I’ll be honest. I’ve spent most of my life driving in cars, not taking public transportation. Growing up in the Seattle suburbs, public transportation wasn’t as readily available for me as it was for my city friends. I had a car, and it never occurred to me to not drive it.
Today, I live in the city and work in the city. There is a bus that stops literally right in front of my house and drops me off a block from work, so I take it everyday. As I was riding the #12 downtown this morning, I noticed the latest gas prices. $4.25 for Regular, $4.45 for Premium. Yikes.
And I wonder, how many daily commuters are now turning to King Country Metro and similar public transportation organizations across the country? It seems that some of the people who drive long distances every day are now wondering if they can justify the additional costs to fill up.

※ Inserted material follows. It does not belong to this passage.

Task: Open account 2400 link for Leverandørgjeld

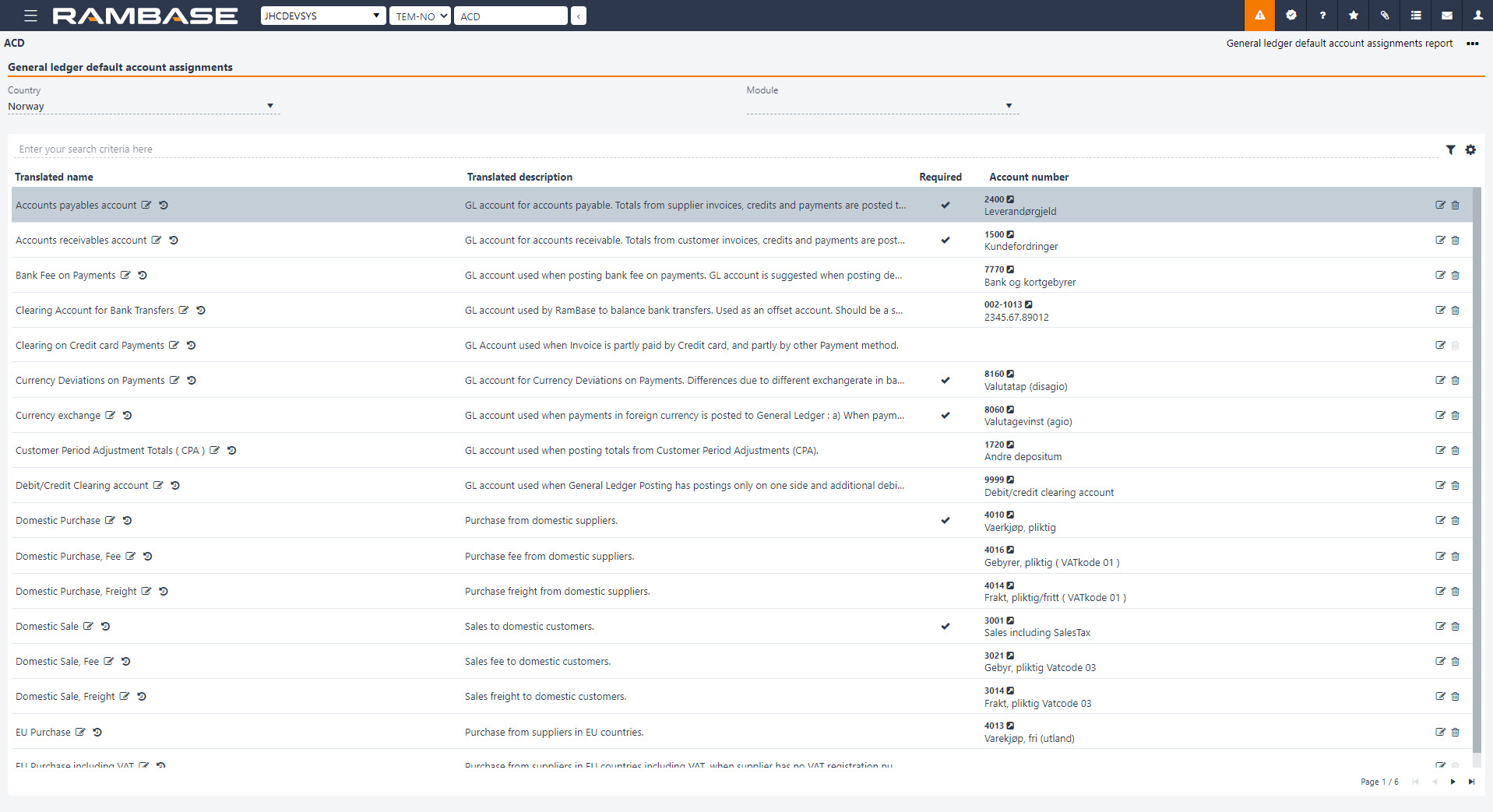Action: tap(1010, 200)
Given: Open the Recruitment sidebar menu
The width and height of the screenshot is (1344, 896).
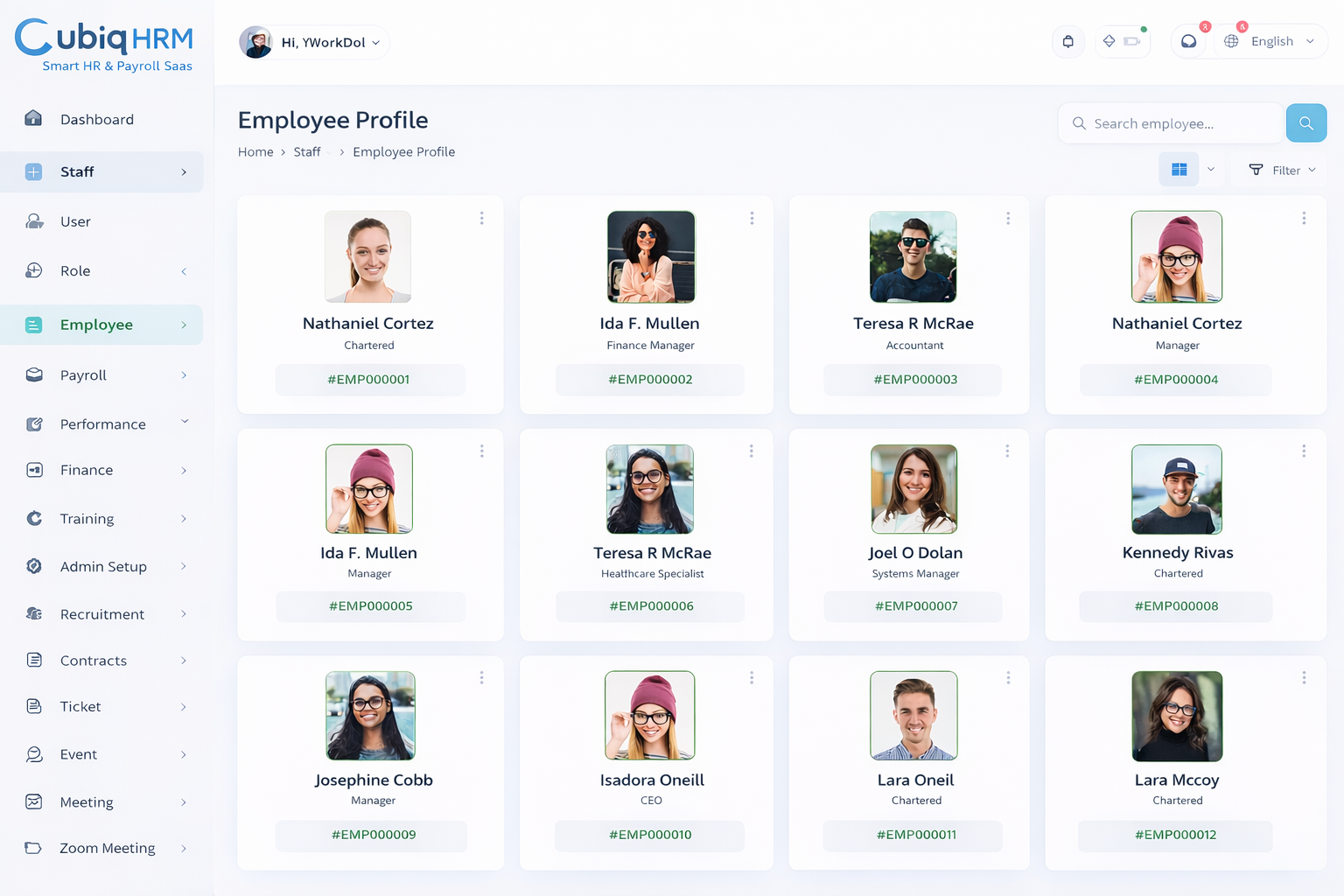Looking at the screenshot, I should [x=102, y=614].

A recent Associated Press article highlighted this very idea, with the following statistics demonstrating a substantial shift in commuting patterns:
“Among the cities registering big increases in the first quarter were Baltimore, where light rail ridership was up 17 percent from the same period a year ago; Seattle, which saw a 28 percent jump in commuter rail passengers; Boston, where subway ridership rose 9 percent; and San Antonio, where the number of bus riders climbed 11 percent…
…Meanwhile, the number of miles driven on American roads fell slightly last year — from 3.014 trillion to 3.003 trillion, according to the Federal Highway Administration. It was the first time since 1980 that the figure had not increased. The drop has continued this year.”
While public transportation won’t suit everyone’s needs, it certainly seems to be gaining popularity as the alternative becomes less and less financially viable for many commuters.